Sabtu, 27 Oktober 2012

Artikel Idul Adha

HARI RAYA IDUL ADHA 

Idul Adha kembali hadir di tengah-tengah kita. Idul Adha memiliki hikmah dan makna yang amat penting untuk ditangkap dalam perspektif ajaran agama yang substansial. Idul Adha merupakan ritual keagamaan yang sarat nuansa simbolik-metaforis yang perlu dimaknai secara kontekstual dalam pijakan nilai-nilai universal Islam.

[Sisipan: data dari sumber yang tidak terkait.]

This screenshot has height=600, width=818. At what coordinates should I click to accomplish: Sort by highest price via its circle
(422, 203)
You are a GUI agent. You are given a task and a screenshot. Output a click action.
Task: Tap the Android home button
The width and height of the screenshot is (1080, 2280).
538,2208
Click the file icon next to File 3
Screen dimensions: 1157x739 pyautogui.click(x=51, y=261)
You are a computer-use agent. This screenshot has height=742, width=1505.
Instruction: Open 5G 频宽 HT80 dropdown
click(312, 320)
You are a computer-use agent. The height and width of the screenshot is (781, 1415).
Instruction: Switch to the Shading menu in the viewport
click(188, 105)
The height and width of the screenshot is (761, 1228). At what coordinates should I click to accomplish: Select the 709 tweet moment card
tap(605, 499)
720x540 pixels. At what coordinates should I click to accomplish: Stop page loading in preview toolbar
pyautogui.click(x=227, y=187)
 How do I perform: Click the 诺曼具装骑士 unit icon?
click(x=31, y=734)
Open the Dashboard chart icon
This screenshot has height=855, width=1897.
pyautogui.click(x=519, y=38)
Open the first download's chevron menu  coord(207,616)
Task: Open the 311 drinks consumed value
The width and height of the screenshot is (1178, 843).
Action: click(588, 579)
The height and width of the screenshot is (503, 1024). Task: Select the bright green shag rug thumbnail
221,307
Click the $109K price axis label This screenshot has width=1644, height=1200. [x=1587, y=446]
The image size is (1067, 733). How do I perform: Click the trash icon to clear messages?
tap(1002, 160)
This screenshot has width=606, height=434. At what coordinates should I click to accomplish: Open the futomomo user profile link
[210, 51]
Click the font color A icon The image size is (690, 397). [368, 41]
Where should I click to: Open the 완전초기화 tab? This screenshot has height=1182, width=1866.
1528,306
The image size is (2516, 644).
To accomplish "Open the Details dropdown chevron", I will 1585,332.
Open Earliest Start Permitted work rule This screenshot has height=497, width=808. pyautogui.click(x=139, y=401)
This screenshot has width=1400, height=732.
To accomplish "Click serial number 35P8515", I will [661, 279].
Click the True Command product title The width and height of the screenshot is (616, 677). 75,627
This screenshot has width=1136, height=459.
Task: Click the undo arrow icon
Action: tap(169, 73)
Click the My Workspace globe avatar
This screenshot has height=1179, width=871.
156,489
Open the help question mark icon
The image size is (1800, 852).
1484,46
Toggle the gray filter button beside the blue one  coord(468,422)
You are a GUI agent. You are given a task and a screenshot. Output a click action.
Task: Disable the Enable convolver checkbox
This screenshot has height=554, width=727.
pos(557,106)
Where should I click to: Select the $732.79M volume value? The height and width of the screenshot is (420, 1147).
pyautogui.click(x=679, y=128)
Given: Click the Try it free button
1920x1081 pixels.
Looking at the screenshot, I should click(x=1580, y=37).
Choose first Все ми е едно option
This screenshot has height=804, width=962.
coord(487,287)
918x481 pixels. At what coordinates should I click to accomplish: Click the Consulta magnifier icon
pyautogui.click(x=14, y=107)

Saat ini kita masih berada dalam rangkaian hari-hari Tasyrik. Pada hari ini kita masih berkesempatan menyembelih hewan kurban, mengumandangkan takbir, dan dilarang menjalankan shaum. Dengan kata lain, nuansa Idul Adha masih kental menyelimuti keseharian kita. Semoga, di balik itu semua, ada satu hal penting yang harus kita internalisasikan dalam diri. Yaitu, bagaimana nuansa Idul Adha yang hanya lima hari ini (9 sampai 13 Dzulhijjah) dapat kita manfaatkan dengan baik dan beribadah dengan khusyu.

Anjuran berqurban ini diawali ketika Nabi Ibrahim a.s diperintahkan Allah melalui isyarat mimpinya untuk menyembelih putra kesayangannya yaitu Ismail, sebagai bukti untuk menunjukkan bakti dan ketaatannya kepada Alla swt. peristiwa yang menuntut keikhlasan ini mampu memberikan pesan yang mendalam bagi kita mengenai makna idul adha. Betapa tidak, bertahun-tahun Ibrahim merindukan mempunyai seorang putra dari istrinya Siti Hajar.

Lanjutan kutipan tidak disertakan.